Page content
  • Concurrency is the ability to handle multiple tasks simultaneously to improve performance and responsiveness.

  • Concurrency examples:

    • Web servers handle requests for millions of clients at once.
    • Tablet and phone apps render animations in the UI while simultaneously performing computation and network requests in the background.
    • It hides the latency of I/O operations.
    • It exploits a modern computer’s many processors.
  • Simultaneous things in python, like different trains of thought:

    • thread
    • task
    • process
  • The state of each one is saved so it can be restarted right where it was interrupted.

  • You can only use the keywords await, async with and async for inside asynchronous code.

  • Asynchronous code must be contained inside an async def declaration, but the declaration can go anywhere def is allowed.

  • It’s not about using multiple cores, it’s about using a single core more efficiently.


  • There are multiple concurrent tasks, which also execute at the same time.
  • Parallelism implies concurrency, but concurrency doesn’t imply parallelism.
+---+
#### [WRITTEN TASK 1]
Using the concurrency notes, answer each question on its own line:
(a) Which three simultaneous things in Python are listed?
(b) Which keywords can be used only inside asynchronous code?
(c) What does parallelism imply?
#### [WRITTEN TASK 2]
Rewrite everything in the concurrency notes from "Page content" down to "in the background.", with "clients" replaced by "users".
#### [WRITTEN TASK 3]
Continue the concurrency notes from the point where they stop.

#### [DATASET EXCERPT]
+---+
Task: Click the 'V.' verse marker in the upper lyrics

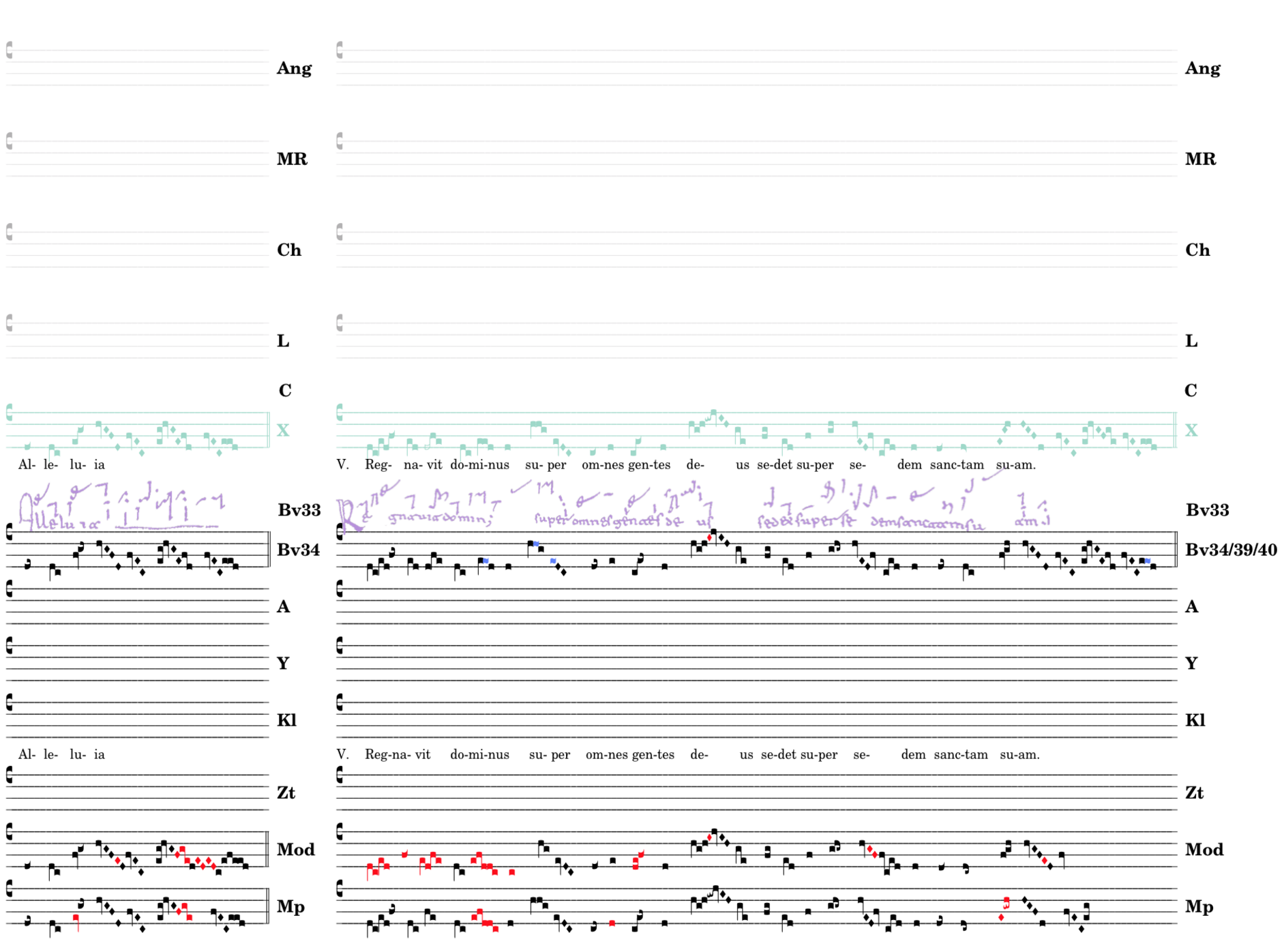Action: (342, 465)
+---+
#### [RESULT 1]
(a) Thread, task, and process.
(b) await, async with, and async for.
(c) Concurrency.

#### [RESULT 2]
Page content
  • Concurrency is the ability to handle multiple tasks simultaneously to improve performance and responsiveness.

  • Concurrency examples:

    • Web servers handle requests for millions of users at once.
    • Tablet and phone apps render animations in the UI while simultaneously performing computation and network requests in the background.

#### [RESULT 3]
1. Preemptive

  • Preempting is the OS’s switching between works.
  • OS can initiate context switch.
  • Interrupts applications and gives control.
  • Scheduled by OS.
    • time-slicing
    • P1 -
    • P2 -
  • It can use all cores.
  • It is less resource intensive than the cooperative.
  • Preemptive multitasking can be implemented in two ways:
    1. Multiprocessing
    2. Multithreading

2. Cooperative

  • OS cannot initiate context switch.

  • Scheduler never interrupts a running process to another.

  • Scheduled by the process.

  • It can use only one core.

  • P1 - P2 - P1 -

Bounded processes

  • x-bound refers to the limiting factor that prevents that operation from running faster.
  • Progress of the process is limited…

1. CPU-bound

  • by the speed of the CPU.
  • CPU-bound operations are typically computations and processing code.
    • i.e. small calculations.

2. I/O-bound

  • by the speed of the I/O subsystem.
  • I/O-bound operations are mostly waiting on a network or other I/O device.
    • i.e. counting the number of lines in a file.
    • i.e. making requests to a web server.
  • At the system level, I/O operations can be completed concurrently.
  • In Python, because of the GIL, the best we can do is the concurrency of our I/O operations, and only one piece of Python code is executing at a given time.

3. Memory-bound

  • by the amount of available memory or the speed of memory access.
  • i.e. multiplying large matrices.

4. Cache-bound

  • by the amount and speed of the available cache.


  • When we say CPython is not thread-safe, we mean that if two or more threads modify a shared variable, that variable may end in an unexpected state.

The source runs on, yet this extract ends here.